Exercise brief:
A line below contains "Privacy Policy (90, 478)", and a later one contains "Patient Resources (67, 151)". Repeat both, with every line between them, exactly.

Extracted material:

※

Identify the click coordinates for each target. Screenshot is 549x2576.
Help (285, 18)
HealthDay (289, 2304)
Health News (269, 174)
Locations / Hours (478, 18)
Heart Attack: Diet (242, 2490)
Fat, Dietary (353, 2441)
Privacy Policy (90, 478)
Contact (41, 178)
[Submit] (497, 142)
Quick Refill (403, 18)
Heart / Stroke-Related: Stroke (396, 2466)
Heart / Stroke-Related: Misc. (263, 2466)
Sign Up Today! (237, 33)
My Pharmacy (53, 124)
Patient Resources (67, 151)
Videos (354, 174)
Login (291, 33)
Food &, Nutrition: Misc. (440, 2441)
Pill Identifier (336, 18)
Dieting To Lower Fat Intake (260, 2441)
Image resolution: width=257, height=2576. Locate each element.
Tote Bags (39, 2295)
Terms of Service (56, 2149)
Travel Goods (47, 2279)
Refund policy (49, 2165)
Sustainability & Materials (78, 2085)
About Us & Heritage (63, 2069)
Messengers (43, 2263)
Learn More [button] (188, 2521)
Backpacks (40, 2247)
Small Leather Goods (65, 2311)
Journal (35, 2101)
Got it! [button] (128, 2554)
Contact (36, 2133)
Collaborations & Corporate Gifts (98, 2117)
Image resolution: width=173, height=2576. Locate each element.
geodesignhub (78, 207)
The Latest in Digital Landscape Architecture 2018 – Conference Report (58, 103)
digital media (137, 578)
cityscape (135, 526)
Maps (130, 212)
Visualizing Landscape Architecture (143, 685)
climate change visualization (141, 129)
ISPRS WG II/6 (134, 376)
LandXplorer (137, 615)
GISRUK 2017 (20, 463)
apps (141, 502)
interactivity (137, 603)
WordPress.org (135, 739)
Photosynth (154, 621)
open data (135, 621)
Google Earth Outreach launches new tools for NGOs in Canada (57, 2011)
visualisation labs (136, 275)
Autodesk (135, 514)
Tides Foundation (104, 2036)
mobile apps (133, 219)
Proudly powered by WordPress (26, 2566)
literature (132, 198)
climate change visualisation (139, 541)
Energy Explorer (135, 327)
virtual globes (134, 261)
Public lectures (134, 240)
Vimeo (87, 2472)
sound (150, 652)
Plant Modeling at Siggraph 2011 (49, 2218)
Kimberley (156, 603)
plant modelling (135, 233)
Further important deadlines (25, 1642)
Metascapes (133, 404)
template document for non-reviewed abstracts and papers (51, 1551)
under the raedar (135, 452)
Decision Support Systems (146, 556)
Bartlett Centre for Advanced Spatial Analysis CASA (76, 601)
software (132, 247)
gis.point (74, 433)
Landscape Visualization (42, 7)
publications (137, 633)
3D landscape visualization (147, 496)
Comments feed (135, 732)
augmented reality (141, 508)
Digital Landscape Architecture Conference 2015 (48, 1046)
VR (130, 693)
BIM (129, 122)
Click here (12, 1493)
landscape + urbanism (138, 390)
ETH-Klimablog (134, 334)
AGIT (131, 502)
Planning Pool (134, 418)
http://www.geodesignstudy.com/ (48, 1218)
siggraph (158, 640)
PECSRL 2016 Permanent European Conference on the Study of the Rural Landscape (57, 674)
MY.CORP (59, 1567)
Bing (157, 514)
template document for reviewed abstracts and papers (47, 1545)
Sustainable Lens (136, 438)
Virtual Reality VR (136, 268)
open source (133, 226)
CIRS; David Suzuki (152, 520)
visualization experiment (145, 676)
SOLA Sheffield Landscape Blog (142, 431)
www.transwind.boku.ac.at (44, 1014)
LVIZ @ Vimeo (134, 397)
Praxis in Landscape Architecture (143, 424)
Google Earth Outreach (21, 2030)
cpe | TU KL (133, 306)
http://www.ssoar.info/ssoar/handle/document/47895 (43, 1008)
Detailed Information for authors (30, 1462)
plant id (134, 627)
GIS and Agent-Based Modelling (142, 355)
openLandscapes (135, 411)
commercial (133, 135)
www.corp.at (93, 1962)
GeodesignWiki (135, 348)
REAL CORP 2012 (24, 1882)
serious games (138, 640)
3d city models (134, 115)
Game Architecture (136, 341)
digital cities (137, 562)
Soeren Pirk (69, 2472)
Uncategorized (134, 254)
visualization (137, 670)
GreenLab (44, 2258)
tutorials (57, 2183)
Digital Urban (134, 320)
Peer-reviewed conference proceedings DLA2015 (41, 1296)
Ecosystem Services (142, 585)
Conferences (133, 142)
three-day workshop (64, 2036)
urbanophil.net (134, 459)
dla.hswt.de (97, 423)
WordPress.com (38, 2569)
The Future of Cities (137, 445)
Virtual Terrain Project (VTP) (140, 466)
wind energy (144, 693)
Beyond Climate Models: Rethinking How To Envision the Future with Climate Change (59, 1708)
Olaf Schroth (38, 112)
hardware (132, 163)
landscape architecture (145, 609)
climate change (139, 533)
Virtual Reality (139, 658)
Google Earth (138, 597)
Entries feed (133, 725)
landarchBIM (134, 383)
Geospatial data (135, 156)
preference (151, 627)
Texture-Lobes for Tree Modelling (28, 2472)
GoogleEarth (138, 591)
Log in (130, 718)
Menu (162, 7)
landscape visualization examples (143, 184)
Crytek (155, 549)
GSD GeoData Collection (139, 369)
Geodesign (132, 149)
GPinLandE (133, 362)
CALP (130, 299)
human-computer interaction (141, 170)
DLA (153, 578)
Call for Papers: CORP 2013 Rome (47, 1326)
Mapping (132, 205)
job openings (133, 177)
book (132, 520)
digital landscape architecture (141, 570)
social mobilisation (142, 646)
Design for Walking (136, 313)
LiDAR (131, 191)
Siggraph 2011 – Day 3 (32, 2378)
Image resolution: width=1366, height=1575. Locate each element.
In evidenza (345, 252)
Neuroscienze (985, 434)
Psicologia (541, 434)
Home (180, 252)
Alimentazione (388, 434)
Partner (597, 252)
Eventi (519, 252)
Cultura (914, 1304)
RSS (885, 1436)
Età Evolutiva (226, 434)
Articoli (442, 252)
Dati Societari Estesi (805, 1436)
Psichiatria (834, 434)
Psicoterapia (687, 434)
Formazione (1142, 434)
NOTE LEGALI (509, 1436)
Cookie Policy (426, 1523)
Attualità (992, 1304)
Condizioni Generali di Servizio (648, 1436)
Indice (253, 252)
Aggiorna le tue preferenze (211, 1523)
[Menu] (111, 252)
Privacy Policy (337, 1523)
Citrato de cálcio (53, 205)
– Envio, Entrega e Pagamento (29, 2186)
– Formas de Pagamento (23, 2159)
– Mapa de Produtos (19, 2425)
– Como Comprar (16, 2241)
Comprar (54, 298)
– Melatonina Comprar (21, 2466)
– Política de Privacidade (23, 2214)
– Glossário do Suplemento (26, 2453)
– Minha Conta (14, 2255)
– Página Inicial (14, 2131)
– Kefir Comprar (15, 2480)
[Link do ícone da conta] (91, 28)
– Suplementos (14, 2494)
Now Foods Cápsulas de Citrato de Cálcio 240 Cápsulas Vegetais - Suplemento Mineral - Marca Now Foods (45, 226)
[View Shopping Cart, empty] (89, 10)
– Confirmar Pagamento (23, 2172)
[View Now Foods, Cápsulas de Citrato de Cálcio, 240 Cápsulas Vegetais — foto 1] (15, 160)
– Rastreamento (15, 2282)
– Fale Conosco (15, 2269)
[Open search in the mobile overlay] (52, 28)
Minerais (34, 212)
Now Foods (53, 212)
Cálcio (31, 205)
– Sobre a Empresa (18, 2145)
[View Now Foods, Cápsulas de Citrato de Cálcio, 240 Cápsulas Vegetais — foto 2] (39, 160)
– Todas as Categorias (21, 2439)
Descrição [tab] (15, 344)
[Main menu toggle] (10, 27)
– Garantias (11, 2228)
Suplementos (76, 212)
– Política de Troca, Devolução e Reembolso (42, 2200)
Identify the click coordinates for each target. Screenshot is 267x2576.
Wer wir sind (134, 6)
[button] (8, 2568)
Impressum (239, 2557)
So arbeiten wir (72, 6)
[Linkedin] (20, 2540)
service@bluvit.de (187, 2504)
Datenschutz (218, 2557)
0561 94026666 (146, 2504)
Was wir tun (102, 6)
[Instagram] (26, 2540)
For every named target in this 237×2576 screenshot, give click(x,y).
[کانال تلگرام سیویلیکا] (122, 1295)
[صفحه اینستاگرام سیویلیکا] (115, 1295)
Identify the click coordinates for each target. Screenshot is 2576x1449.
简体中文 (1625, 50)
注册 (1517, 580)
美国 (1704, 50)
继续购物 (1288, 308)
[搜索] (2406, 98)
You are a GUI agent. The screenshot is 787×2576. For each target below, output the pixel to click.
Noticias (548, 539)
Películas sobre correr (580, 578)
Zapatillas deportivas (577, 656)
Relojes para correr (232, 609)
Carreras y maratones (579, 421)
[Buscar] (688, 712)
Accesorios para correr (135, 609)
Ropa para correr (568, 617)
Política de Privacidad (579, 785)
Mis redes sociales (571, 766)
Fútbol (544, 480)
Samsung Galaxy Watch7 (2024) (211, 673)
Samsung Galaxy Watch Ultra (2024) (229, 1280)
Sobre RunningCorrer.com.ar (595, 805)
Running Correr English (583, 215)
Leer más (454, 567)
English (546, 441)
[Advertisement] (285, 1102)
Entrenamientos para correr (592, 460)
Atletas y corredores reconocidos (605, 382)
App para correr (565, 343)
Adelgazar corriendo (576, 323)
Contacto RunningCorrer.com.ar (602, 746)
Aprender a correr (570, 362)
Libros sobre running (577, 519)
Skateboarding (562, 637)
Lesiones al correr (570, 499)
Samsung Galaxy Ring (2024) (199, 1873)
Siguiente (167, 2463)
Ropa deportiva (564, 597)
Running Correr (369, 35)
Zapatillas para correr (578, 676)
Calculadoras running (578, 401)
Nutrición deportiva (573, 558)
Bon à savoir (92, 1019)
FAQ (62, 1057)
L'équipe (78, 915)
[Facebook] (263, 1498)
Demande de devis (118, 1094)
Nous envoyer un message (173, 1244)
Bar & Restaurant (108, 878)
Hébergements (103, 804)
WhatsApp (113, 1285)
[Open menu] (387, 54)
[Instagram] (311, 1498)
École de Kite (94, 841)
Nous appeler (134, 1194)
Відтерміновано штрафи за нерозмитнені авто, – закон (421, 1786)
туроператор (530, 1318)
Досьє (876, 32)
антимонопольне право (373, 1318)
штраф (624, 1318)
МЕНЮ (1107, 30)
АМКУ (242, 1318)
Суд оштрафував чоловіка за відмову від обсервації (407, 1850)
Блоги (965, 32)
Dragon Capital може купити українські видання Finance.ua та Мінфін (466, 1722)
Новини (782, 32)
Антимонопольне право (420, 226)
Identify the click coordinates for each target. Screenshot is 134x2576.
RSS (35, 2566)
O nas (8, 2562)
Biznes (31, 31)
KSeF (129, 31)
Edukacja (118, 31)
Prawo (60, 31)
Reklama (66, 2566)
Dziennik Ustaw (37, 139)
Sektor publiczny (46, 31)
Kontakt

※

Solution to this exercise:
Privacy Policy (90, 478)
Contact (41, 178)
[Submit] (497, 142)
Quick Refill (403, 18)
Heart / Stroke-Related: Stroke (396, 2466)
Heart / Stroke-Related: Misc. (263, 2466)
Sign Up Today! (237, 33)
My Pharmacy (53, 124)
Patient Resources (67, 151)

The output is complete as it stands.